Northern bases (Darwin, Tindal, Curtin) would host mobile missile batteries rather than vulnerable fixed assets. This posture aligns with "deterrence by denial." Potential adversaries would face prohibitive risk attempting operations in Australia's approaches. The force would be sustainable, expandable in wartime and genuinely produced and controlled in Australia without reliance on foreign political approval for key munitions.
Beyond alliances: strategic independence
The assumption that the United States will always underwrite Australian security is no longer prudent. America confronts internal divisions, fiscal pressures and competing global demands. AUKUS itself illustrates the risks of over-dependence. Policy must plan for scenarios where US support is delayed, conditional or unavailable. Independence does not mean isolation; bilateral and multilateral partnerships remain valuable for intelligence, training and technology. But core strike capability must rest on Australian soil and Australian industry.
Nor should planning fixate on any single adversary. A flexible, missile-centric force deters aggression from any quarter while preserving diplomatic flexibility. It avoids the trap of self-fulfilling threat inflation. Implementation would require political courage: reallocating funds from AUKUS overruns and legacy platforms, accelerating GWEO with dedicated ministerial oversight, and investing in workforce and testing ranges.
The 2023 DSR and 2024 National Defence Strategy already point toward long-range strike; the next step is to make missiles and drones the centrepiece, not an add-on.

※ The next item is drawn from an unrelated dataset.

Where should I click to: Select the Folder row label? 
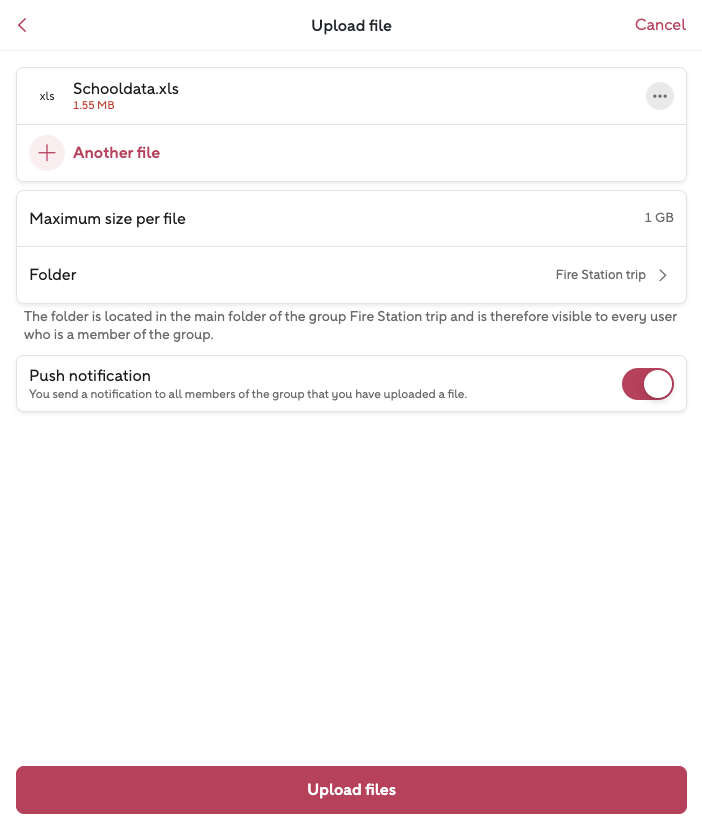53,275
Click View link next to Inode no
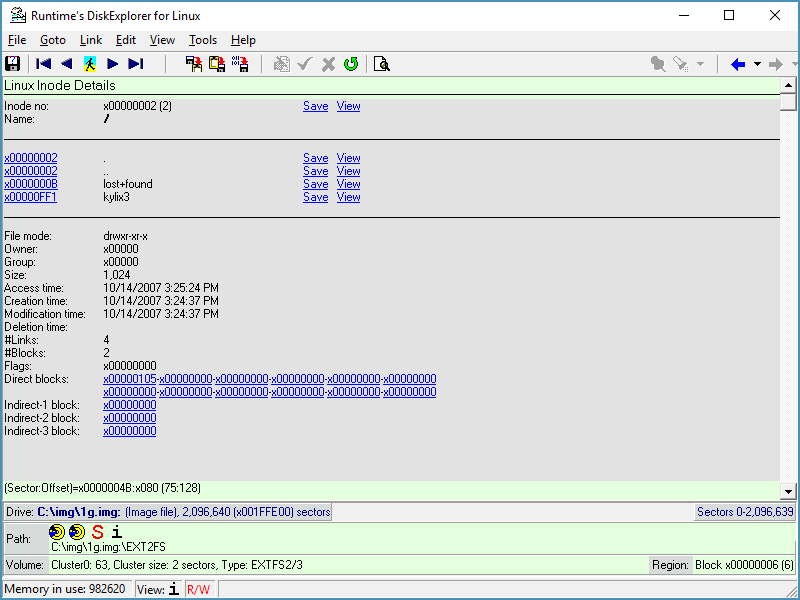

A force fit for Australia's future
For half a century Australian defence policy has chased relevance through alliance and high-tech platforms. The result is a force expensive to maintain, vulnerable to modern threats and dependent on external powers. The wars of the 2020s and the rapid evolution of artificial intelligence have rewritten the rules.
victory belongs to those who can field mass, precision and adaptability at sustainable cost. A missile and drone-based deterrent offers Australia precisely that. Locally built, layered across ranges, capable of striking before threats materialize. It would provide genuine independence and credible deterrence. This can be affordable, scalable and aligned with geography. By moving beyond Cold War relics and alliance assumptions, Australia can secure its future on its own terms - sovereign, resilient and ready for the missile age.

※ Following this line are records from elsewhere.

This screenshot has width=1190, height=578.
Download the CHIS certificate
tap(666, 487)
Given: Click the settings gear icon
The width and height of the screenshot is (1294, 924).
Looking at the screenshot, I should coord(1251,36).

Breaking free from Cold War legacies
Australia must move toward an Independent, missile-centric deterrent. Australia's defence policy and force structure remains heavily shaped by Cold War-era thinking and deep integration with United States military planning. The Australian Defence Force (ADF) emphasizes high-end, expensive platforms-advanced fighter jets, large surface combatants, and nuclear-powered submarines under AUKUS-designed primarily for coalition operations far from home rather than standalone defence of the continent.
As an island nation with vast maritime approaches, Australia faces limited utility in maintaining a large conventional army with heavy armour or blue-water fleets vulnerable to modern precision strikes. Recent conflicts demonstrate that affordable, mass-produced missiles and drones can achieve disproportionate effects against superior conventional forces.
A pivot to a sovereign, layered missile and drone capability built locally with selective international inputs offers credible deterrence by enabling strikes on approaching threats long before they reach Australian shores, at sustainable cost. The historical Evolution of Australian Defence Posture from the 1970s to present needs to move into the new era of war and conflict as seen in Ukraine, and Iran.